» PROVIDED RECORDS
----

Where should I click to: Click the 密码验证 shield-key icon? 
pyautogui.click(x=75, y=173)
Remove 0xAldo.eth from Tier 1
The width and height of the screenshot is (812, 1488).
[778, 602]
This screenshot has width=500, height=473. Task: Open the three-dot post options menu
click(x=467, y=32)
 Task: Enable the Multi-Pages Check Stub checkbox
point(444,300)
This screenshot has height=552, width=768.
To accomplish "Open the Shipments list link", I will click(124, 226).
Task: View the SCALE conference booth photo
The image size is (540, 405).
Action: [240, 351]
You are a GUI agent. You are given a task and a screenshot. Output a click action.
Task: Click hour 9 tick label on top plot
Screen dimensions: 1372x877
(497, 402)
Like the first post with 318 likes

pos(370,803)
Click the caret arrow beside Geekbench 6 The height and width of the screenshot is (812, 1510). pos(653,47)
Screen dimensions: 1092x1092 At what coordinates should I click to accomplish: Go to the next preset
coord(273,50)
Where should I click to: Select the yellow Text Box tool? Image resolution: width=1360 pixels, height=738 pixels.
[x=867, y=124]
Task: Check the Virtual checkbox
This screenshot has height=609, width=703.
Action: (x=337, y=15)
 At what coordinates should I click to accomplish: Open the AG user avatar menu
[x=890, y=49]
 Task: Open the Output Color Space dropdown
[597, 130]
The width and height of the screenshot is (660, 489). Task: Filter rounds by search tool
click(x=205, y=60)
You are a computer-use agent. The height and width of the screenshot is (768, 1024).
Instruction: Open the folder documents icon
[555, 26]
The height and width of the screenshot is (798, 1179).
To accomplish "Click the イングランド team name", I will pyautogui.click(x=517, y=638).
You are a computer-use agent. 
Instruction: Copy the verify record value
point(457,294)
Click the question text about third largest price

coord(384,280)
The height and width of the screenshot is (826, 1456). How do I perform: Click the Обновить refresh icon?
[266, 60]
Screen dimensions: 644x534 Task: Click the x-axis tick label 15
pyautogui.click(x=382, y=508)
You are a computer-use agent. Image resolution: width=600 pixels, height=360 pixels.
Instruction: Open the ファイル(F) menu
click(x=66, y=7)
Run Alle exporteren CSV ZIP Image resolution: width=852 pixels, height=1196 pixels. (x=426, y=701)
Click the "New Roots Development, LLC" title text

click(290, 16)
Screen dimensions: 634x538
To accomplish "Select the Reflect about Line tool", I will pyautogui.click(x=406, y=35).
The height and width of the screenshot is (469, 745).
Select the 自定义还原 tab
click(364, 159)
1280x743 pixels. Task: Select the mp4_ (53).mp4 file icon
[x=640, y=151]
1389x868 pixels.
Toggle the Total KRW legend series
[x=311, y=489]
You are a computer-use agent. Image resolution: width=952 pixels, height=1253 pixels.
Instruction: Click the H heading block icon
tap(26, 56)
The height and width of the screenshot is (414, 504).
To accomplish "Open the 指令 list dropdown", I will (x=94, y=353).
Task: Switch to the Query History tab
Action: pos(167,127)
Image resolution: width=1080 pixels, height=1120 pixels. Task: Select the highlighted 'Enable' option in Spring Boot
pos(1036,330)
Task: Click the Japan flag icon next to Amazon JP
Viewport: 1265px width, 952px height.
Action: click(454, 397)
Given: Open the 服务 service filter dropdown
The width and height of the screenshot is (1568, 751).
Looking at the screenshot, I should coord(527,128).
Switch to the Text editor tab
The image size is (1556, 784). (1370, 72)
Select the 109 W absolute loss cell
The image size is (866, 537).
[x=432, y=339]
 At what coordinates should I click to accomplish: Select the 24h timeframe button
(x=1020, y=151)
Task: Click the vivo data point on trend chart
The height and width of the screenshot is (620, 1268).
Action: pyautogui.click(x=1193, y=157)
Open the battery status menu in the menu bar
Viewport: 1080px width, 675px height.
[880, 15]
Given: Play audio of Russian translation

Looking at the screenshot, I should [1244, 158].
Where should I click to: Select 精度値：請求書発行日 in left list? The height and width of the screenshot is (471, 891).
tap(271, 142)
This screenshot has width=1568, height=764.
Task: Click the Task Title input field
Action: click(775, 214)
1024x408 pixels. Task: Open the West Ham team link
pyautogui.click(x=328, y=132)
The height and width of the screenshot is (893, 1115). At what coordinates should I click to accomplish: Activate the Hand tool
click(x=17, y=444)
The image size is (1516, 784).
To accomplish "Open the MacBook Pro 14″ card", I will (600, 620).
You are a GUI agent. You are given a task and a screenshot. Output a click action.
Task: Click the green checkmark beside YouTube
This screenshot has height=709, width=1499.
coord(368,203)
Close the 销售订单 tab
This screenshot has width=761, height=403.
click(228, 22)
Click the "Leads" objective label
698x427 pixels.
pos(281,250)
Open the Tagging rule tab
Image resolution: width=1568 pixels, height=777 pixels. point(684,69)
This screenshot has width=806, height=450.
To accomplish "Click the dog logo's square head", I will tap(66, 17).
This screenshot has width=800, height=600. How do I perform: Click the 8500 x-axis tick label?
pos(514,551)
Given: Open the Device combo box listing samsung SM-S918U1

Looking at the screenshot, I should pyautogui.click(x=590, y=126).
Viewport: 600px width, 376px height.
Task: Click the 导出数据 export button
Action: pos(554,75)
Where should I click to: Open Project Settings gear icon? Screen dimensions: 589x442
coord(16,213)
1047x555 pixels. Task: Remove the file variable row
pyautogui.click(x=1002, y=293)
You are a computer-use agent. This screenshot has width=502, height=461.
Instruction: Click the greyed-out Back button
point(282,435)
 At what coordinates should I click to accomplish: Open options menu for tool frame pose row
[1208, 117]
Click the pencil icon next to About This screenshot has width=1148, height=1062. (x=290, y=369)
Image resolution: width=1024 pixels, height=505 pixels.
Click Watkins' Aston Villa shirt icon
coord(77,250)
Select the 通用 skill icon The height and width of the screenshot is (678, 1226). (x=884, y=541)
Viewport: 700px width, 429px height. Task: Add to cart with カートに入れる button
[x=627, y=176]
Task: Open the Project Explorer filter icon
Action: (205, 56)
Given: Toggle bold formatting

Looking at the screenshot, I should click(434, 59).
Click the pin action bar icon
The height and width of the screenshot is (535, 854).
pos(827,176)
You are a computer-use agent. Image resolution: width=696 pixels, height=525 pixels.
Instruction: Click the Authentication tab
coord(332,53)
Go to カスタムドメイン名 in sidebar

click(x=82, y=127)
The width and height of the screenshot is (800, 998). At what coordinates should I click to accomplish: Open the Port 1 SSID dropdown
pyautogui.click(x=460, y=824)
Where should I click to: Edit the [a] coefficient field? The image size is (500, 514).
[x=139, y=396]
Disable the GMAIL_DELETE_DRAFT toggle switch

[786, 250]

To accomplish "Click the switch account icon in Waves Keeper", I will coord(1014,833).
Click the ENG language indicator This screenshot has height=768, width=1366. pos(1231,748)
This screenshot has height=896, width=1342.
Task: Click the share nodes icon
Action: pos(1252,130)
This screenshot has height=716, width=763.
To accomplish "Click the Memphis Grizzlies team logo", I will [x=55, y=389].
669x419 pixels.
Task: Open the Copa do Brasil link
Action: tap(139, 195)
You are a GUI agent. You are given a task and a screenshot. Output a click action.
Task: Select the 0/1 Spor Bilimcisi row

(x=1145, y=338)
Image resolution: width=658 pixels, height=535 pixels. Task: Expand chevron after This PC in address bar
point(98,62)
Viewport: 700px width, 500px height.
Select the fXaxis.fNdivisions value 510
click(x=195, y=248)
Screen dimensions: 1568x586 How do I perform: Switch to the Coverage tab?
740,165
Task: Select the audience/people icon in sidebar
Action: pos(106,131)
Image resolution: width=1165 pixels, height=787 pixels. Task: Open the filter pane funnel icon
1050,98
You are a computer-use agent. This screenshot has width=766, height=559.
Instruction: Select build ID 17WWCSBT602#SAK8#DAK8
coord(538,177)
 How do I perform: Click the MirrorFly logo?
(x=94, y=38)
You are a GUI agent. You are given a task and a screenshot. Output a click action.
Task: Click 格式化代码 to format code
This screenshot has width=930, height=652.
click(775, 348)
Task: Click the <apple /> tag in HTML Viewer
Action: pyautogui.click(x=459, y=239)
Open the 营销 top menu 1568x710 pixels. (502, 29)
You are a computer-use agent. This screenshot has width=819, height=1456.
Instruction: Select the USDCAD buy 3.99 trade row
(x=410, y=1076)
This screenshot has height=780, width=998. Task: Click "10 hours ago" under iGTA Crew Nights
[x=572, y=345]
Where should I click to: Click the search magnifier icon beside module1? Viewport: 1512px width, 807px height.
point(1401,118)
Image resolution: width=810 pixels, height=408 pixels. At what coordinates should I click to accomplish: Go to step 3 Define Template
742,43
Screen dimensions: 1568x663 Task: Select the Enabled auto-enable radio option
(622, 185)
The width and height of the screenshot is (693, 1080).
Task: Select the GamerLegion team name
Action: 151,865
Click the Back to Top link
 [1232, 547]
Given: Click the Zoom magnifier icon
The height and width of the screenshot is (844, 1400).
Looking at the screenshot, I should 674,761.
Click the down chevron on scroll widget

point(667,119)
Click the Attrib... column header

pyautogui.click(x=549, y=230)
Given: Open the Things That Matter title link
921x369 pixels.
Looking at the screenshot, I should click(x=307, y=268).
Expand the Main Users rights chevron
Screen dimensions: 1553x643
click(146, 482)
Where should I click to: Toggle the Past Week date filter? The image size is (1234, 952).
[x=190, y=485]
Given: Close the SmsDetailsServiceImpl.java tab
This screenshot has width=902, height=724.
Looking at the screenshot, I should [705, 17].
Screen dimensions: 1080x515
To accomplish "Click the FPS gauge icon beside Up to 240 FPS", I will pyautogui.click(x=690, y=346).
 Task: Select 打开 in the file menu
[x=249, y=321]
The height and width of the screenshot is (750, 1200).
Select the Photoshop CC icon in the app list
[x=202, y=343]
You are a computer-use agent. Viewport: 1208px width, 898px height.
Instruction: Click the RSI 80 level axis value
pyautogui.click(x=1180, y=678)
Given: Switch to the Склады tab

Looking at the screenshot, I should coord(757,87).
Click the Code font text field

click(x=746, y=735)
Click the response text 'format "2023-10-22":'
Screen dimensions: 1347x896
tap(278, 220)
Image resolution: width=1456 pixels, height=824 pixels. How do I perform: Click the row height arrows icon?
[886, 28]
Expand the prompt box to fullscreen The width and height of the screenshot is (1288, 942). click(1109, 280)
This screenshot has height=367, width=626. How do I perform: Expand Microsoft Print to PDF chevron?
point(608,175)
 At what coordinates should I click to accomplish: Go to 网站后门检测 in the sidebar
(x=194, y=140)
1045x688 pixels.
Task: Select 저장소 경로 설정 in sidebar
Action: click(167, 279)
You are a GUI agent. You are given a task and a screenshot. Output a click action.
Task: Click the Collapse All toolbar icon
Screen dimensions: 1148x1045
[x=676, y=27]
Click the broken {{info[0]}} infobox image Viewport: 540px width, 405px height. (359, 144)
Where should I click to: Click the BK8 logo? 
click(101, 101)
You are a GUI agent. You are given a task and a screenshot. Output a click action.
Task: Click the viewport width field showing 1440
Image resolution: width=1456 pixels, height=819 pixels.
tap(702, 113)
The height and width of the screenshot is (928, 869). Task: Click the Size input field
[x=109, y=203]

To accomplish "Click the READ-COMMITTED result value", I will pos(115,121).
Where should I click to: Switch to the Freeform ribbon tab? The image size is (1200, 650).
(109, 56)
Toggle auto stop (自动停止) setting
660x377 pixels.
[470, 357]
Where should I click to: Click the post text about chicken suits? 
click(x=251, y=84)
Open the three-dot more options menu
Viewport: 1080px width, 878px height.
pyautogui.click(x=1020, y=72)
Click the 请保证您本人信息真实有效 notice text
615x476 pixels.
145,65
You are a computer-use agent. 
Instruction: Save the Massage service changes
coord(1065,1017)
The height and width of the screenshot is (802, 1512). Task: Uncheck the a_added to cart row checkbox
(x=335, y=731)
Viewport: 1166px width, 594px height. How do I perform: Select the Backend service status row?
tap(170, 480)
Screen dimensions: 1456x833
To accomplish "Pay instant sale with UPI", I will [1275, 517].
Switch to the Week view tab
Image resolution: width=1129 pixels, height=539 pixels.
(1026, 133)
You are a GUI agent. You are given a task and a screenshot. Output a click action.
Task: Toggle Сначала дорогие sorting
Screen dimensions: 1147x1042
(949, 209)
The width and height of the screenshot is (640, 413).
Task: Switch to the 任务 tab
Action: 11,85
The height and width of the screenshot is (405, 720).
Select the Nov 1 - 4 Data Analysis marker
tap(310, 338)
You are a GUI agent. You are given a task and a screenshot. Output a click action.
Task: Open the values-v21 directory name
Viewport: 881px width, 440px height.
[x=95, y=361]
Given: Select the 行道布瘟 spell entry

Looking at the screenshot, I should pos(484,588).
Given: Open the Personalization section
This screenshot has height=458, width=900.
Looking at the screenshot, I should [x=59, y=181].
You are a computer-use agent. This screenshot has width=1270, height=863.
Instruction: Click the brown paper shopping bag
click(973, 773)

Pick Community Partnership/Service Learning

----

» EXERCISE AIM
Above this instruction are the records; retype exactly the lines from the one containing "Screen dimensions: 1568x586" up to and including the one containing "Given: Open the Things That Matter title link".

» FINAL ANSWER
Screen dimensions: 1568x586 How do I perform: Switch to the Coverage tab?
740,165
Task: Select the audience/people icon in sidebar
Action: pos(106,131)
Image resolution: width=1165 pixels, height=787 pixels. Task: Open the filter pane funnel icon
1050,98
You are a computer-use agent. This screenshot has width=766, height=559.
Instruction: Select build ID 17WWCSBT602#SAK8#DAK8
coord(538,177)
 How do I perform: Click the MirrorFly logo?
(x=94, y=38)
You are a GUI agent. You are given a task and a screenshot. Output a click action.
Task: Click 格式化代码 to format code
This screenshot has width=930, height=652.
click(775, 348)
Task: Click the <apple /> tag in HTML Viewer
Action: pyautogui.click(x=459, y=239)
Open the 营销 top menu 1568x710 pixels. (502, 29)
You are a computer-use agent. This screenshot has width=819, height=1456.
Instruction: Select the USDCAD buy 3.99 trade row
(x=410, y=1076)
This screenshot has height=780, width=998. Task: Click "10 hours ago" under iGTA Crew Nights
[x=572, y=345]
Where should I click to: Click the search magnifier icon beside module1? Viewport: 1512px width, 807px height.
point(1401,118)
Image resolution: width=810 pixels, height=408 pixels. At what coordinates should I click to accomplish: Go to step 3 Define Template
742,43
Screen dimensions: 1568x663 Task: Select the Enabled auto-enable radio option
(622, 185)
The width and height of the screenshot is (693, 1080).
Task: Select the GamerLegion team name
Action: 151,865
Click the Back to Top link
 [1232, 547]
Given: Click the Zoom magnifier icon
The height and width of the screenshot is (844, 1400).
Looking at the screenshot, I should 674,761.
Click the down chevron on scroll widget

point(667,119)
Click the Attrib... column header

pyautogui.click(x=549, y=230)
Given: Open the Things That Matter title link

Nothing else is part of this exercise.